Aim of the exercise » Once the line containing "Where should I" is located in the records below, repeat it and all lines that follow it exactly, leaving out any picture.

═════ Material shown ═════

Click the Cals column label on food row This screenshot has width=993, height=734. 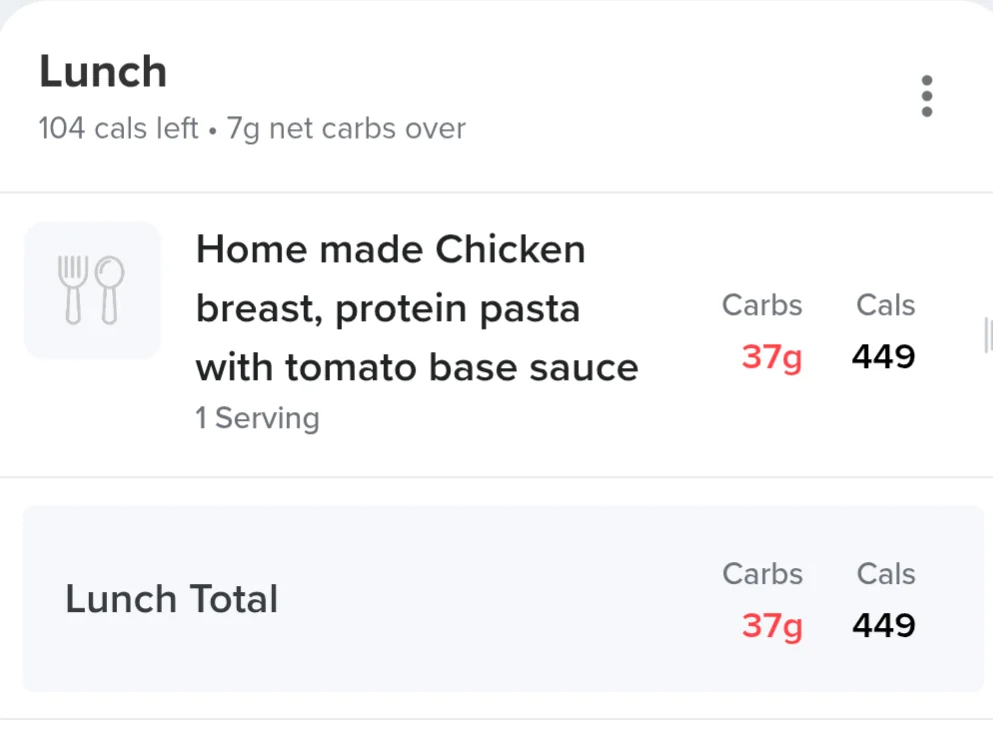pos(885,305)
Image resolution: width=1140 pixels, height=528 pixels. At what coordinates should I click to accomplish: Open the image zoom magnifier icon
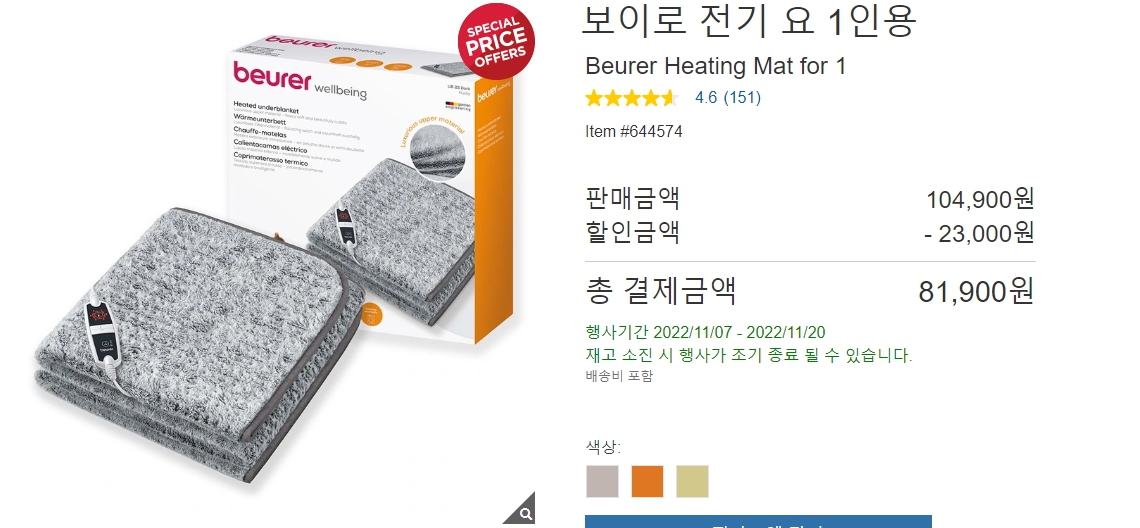click(x=523, y=511)
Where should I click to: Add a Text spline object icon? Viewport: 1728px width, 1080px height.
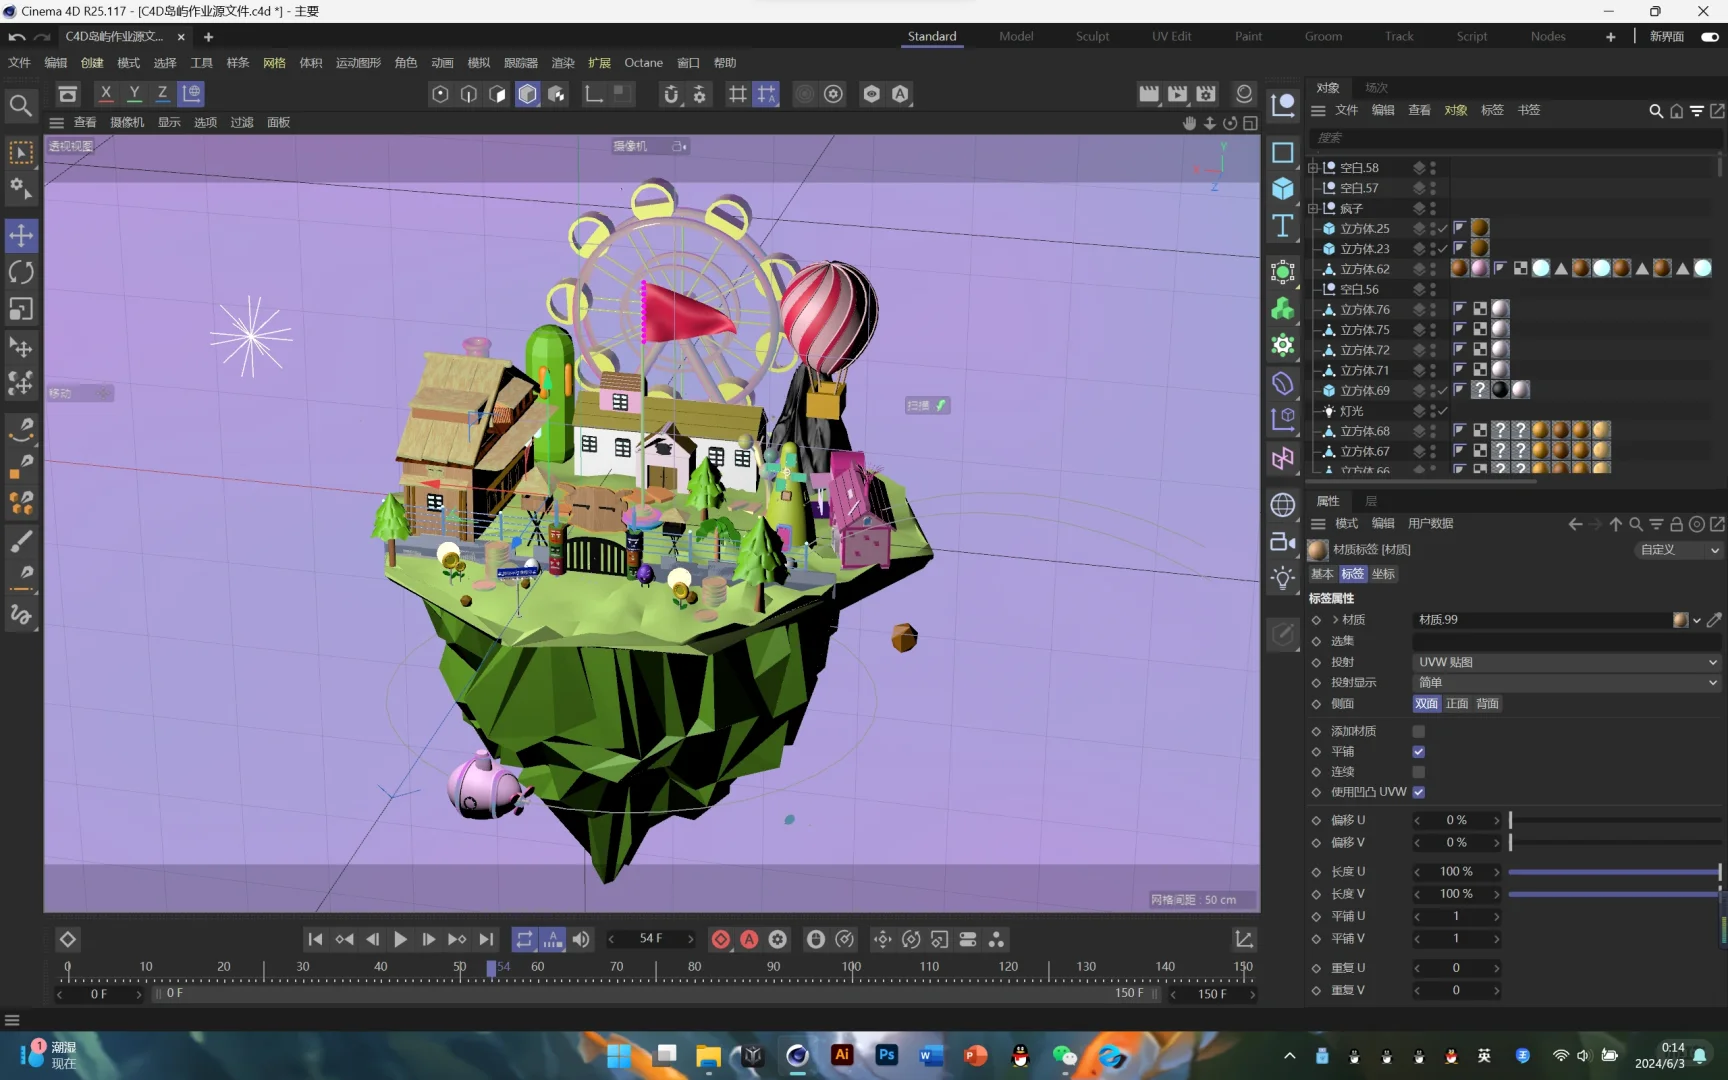tap(1283, 226)
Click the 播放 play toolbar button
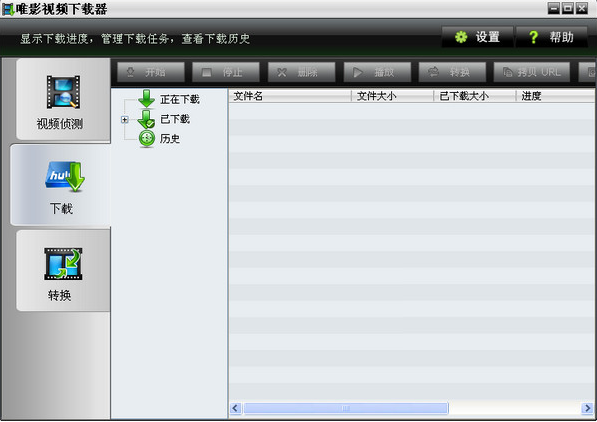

═════

Response area »
Where should I click to: Add a Text spline object icon? Viewport: 1728px width, 1080px height.
tap(1283, 226)
Click the 播放 play toolbar button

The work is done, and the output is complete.